Я припомнила, как переписывала отрывок из «Сна бабочки» Чжуан-цзы. Даосский мудрец Чжуан-цзы однажды проснулся и сказал, что не знает – человек ли он, которому снится, что он бабочка, или бабочка, которой снится, что она человек. Отец довольно-таки идеализированно толковал Чжуан-цзы, предпочитая сосредотачиваться на его философских идеях о месте человека во Вселенной, а не на буквальных даосских верованиях в бессмертие, смену облика и магические зелья. Он жаловался, что простые люди исковеркали эти жизненно важные мысли, превратив их в разновидности народной религии и ерунду. В результате я никогда не уделяла много внимания таким верованиям. Хотя, возможно, и следовало.
Храм По Сан Тэн славился в Малакке. Несмотря на то что я не могла вспомнить, как посещала его, я знала кое-что о его истории. По Сан Тэн посвятили знаменитому адмиралу династии Мин – Чжэн Хэ. Он стал единственным человеком, которому с 1405 по 1433 год удалось проплыть от Китая вокруг Африканского Рога почти до Испании. Ребенком я обожала слушать о путешествиях Чжэн Хэ, тем более волнуясь, что одним из его портов назначения стала Малакка. Рассказы о его невероятных кораблях-сокровищницах и огромном количестве военных джонок и матросов, сопровождавших адмирала в плавании, потрясали воображение. При жизни адмирал был евнухом, добравшимся до своего поста при помощи истинного таланта. После смерти он стал божеством.

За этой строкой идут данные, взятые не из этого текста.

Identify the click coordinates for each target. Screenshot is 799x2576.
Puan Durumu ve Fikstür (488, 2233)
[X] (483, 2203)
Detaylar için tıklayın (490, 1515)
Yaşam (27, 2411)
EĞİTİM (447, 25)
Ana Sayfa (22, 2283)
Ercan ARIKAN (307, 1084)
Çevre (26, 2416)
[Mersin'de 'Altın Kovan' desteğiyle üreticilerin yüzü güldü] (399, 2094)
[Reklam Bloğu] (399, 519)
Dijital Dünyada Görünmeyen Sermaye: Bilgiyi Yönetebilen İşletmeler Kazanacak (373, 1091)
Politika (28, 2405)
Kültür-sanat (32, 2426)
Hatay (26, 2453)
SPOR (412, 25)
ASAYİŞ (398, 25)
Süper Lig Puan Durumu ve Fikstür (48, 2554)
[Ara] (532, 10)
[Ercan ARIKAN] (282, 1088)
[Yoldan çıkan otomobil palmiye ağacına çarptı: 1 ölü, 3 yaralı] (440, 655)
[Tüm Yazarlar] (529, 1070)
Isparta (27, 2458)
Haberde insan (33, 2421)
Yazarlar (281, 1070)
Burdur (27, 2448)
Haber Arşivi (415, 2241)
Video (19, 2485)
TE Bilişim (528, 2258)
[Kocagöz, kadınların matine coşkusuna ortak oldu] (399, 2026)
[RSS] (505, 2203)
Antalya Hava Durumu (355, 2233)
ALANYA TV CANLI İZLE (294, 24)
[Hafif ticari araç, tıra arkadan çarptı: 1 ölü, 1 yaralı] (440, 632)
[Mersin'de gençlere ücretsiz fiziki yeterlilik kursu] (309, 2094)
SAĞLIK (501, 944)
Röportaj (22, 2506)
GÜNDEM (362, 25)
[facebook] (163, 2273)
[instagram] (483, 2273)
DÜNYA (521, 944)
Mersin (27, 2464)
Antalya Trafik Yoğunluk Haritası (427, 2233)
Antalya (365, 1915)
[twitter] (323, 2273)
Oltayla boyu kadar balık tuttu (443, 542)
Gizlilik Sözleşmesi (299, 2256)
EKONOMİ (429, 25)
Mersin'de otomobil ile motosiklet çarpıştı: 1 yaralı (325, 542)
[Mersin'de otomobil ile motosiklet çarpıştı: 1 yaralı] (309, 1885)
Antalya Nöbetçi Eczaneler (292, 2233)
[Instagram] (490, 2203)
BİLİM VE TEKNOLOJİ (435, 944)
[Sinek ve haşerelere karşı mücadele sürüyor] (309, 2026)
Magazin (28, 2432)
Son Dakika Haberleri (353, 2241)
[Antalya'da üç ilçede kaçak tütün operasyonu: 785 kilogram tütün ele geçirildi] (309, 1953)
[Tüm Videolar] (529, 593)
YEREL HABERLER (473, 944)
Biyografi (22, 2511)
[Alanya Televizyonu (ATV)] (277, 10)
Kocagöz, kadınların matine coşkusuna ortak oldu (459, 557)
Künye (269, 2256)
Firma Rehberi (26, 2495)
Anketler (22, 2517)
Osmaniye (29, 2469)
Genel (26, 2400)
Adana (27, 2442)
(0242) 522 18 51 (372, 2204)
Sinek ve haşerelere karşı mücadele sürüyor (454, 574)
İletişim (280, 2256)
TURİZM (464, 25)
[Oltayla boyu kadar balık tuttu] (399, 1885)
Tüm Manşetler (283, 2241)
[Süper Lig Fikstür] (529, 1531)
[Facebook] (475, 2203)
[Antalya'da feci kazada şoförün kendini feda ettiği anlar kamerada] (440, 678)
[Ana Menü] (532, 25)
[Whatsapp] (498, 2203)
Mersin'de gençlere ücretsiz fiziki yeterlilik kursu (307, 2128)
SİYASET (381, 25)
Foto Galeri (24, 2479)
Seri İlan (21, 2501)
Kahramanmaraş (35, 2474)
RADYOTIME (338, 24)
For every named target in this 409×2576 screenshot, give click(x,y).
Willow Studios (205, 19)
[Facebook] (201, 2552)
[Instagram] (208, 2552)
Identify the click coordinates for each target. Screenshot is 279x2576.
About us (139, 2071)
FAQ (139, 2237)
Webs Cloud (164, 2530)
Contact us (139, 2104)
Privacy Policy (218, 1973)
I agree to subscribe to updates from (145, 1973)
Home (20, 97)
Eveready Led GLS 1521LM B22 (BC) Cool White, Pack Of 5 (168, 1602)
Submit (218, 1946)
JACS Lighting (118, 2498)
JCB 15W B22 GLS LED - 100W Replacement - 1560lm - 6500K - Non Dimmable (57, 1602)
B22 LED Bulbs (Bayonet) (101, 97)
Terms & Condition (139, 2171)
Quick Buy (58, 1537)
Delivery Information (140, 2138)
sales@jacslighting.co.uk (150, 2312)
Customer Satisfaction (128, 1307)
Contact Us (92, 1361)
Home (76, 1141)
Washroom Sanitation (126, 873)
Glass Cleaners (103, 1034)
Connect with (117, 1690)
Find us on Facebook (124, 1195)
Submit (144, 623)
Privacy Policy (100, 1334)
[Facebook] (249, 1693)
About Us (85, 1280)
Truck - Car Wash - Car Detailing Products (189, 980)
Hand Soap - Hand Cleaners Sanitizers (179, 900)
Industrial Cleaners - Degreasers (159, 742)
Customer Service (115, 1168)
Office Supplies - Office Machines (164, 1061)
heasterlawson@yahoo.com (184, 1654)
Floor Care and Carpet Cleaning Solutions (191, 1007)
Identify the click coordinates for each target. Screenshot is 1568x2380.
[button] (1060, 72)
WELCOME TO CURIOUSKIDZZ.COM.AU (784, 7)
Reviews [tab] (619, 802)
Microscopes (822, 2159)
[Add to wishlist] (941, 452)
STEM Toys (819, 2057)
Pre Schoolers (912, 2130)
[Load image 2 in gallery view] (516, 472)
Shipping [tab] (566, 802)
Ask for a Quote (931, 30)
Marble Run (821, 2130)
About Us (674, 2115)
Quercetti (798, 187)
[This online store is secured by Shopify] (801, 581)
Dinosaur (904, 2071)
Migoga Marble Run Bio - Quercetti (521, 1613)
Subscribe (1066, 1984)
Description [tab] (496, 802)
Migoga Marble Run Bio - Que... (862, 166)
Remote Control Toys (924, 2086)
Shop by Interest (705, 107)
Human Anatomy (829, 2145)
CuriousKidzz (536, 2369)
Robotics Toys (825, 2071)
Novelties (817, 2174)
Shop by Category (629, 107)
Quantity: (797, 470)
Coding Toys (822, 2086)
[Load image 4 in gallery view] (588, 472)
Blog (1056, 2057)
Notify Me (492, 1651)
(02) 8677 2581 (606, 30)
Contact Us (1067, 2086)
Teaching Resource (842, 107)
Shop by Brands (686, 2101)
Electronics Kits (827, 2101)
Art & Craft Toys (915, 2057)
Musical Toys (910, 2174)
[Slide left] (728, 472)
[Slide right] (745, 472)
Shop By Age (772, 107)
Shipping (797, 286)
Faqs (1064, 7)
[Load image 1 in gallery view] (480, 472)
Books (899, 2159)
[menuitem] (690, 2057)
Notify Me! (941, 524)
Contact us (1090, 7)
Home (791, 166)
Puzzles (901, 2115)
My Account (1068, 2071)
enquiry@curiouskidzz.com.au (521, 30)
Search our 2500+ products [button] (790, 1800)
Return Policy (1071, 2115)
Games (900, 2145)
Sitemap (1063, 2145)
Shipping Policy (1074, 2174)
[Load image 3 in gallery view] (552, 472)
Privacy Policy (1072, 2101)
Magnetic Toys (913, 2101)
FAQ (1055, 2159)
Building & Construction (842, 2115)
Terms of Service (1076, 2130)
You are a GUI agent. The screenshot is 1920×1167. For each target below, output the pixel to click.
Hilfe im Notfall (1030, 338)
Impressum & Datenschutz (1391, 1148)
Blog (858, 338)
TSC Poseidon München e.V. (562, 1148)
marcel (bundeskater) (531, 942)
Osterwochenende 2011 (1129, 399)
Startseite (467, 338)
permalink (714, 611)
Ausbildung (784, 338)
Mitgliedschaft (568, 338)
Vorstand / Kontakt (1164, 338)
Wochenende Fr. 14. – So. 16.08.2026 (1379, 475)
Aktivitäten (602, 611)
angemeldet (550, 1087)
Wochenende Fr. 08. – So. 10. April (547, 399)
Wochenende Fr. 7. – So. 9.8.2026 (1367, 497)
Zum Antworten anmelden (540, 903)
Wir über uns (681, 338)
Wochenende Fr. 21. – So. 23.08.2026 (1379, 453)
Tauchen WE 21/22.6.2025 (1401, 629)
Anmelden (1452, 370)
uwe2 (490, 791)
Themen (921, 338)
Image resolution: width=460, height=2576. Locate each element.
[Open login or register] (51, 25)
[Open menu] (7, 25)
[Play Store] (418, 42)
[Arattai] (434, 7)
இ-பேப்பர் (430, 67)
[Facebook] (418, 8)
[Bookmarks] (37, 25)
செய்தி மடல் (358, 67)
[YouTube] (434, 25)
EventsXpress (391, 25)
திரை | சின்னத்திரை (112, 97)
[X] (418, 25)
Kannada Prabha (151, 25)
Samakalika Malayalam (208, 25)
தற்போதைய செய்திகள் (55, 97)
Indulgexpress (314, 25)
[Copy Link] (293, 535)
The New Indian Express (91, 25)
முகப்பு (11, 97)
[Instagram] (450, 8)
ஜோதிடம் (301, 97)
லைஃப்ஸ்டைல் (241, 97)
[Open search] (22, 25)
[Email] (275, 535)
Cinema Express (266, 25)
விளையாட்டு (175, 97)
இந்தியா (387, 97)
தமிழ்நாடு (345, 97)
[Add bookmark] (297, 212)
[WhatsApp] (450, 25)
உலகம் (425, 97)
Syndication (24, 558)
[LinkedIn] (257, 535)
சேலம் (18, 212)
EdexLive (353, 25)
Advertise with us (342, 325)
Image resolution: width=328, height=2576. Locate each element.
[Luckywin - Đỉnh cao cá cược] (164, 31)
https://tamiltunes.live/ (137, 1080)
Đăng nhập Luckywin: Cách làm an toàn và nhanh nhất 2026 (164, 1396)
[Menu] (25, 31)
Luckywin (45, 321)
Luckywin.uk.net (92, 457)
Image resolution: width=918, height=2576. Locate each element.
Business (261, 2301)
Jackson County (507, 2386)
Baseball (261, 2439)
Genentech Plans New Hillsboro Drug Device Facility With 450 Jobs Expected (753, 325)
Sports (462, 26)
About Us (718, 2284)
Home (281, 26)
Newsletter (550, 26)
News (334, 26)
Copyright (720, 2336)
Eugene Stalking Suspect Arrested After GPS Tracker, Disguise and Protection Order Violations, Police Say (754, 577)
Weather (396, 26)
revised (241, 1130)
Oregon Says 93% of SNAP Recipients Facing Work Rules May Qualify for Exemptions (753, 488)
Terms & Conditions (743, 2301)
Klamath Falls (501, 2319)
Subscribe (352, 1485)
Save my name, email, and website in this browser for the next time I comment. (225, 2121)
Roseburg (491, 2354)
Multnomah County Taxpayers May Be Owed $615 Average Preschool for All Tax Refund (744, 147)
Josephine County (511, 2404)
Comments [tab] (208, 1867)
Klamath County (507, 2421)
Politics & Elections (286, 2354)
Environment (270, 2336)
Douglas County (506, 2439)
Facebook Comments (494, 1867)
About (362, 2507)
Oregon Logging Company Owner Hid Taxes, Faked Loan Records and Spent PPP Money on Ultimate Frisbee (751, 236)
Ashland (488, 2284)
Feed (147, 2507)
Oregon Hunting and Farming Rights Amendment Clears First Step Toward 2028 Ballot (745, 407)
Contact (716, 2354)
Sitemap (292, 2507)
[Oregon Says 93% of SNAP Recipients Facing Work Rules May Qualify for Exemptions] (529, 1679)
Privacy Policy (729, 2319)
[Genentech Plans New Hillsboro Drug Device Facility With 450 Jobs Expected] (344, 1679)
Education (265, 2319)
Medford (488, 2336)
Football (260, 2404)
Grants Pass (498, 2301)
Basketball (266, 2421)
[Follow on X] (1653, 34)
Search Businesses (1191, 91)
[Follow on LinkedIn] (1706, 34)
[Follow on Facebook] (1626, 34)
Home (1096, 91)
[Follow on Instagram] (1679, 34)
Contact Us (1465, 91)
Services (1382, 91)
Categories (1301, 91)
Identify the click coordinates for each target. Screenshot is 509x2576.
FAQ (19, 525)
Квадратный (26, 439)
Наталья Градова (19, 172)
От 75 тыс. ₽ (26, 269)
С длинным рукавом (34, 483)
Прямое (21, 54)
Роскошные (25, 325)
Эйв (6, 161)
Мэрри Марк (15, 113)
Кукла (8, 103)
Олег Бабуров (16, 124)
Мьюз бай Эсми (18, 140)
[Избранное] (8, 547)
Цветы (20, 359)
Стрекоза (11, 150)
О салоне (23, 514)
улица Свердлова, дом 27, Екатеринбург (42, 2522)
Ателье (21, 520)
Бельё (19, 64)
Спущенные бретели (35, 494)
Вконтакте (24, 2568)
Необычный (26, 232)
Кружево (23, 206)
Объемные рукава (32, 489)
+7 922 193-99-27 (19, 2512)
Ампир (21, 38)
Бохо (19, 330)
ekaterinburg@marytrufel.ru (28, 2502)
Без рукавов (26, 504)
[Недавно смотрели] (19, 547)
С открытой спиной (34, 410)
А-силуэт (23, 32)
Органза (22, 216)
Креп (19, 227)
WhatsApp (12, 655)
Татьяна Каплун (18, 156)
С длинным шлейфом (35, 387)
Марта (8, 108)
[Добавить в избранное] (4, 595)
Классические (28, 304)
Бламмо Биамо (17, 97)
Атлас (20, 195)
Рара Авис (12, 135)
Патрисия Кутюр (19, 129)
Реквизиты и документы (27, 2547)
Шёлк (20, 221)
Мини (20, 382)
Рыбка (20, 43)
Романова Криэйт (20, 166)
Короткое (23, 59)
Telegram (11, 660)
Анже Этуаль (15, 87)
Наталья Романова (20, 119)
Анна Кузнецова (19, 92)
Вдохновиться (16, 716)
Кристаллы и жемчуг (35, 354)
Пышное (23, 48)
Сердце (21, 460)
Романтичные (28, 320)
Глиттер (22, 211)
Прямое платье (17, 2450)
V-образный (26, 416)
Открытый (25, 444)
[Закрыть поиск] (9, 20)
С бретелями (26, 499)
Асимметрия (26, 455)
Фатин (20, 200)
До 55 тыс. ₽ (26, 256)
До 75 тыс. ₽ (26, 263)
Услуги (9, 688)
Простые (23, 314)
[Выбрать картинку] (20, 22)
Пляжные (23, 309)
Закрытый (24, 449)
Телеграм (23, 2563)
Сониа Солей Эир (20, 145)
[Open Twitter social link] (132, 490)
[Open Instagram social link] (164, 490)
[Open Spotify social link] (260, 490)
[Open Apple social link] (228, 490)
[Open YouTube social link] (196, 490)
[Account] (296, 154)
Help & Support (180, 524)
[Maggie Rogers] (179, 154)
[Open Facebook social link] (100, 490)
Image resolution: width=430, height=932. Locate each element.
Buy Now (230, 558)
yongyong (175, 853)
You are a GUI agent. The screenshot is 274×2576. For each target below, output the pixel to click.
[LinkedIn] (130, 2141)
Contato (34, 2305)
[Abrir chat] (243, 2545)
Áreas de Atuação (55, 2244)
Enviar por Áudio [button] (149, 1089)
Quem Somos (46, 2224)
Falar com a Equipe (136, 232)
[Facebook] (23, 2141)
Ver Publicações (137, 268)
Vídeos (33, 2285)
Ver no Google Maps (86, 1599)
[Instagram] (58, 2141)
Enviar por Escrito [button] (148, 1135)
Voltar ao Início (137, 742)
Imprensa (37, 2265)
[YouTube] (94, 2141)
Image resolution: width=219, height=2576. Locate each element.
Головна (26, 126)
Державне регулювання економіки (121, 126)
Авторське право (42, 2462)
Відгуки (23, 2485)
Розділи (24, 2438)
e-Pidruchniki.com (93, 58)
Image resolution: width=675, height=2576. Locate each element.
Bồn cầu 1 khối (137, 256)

Мы поднялись по ступеням храма и прошли под глазурованными кровельными плитками, изготовленными в китайских печах. С глубоких карнизов свисали алые шелковые фонарики, открытую дверь обмотали красной тканью. Толпы людей двигались сквозь дымку густого фимиама от сотен горящих благовонных палочек. Ама купила пачку и зажгла у главного алтаря, бормоча молитвы. Я тихо стояла рядом, пока она кланялась. Следовало делать то же самое, но я не могла. Годы отцовского скепсиса ограждали меня. Вместо поклонов я слепо пялилась на статуи богов и демонов, затейливо и ужасно вырезанных на огромном алтаре. Бормотание верующих наполняло воздух, изредка его прерывало резкое клацанье встряхиваемых «кау чим» – бамбуковых «палочек удачи». Это работал прорицатель. Трубку с палочками, на каждой из которых было написано несколько загадочных слов, яростно трясли, пока одна или две штуки не выпадали наружу. За плату священники их трактовали, приоткрывая гадающему его судьбу.
Мне было интересно, планировала ли Ама узнать таким образом мое будущее, но после завершения обрядов она поймала меня за рукав, и мы снова вышли из храма на ослепительный свет. Снаружи ворот, где располагался колодец Хан Ли По, по слухам, дважды отравленный, но ни разу не высохший, няня свернула налево и проследовала вдоль стены. Наконец мы пришли к самодельной палатке. Она представляла собой лишь навес из листьев аттапа[24], укрывающий от солнца и дождя. На земле лежала циновка, а на ней восседала невероятно тучная женщина средних лет. Она опиралась на деревянную коробку с многочисленными маленькими ящичками, как у разносчиков, и обмахивала себя пальмовым веером.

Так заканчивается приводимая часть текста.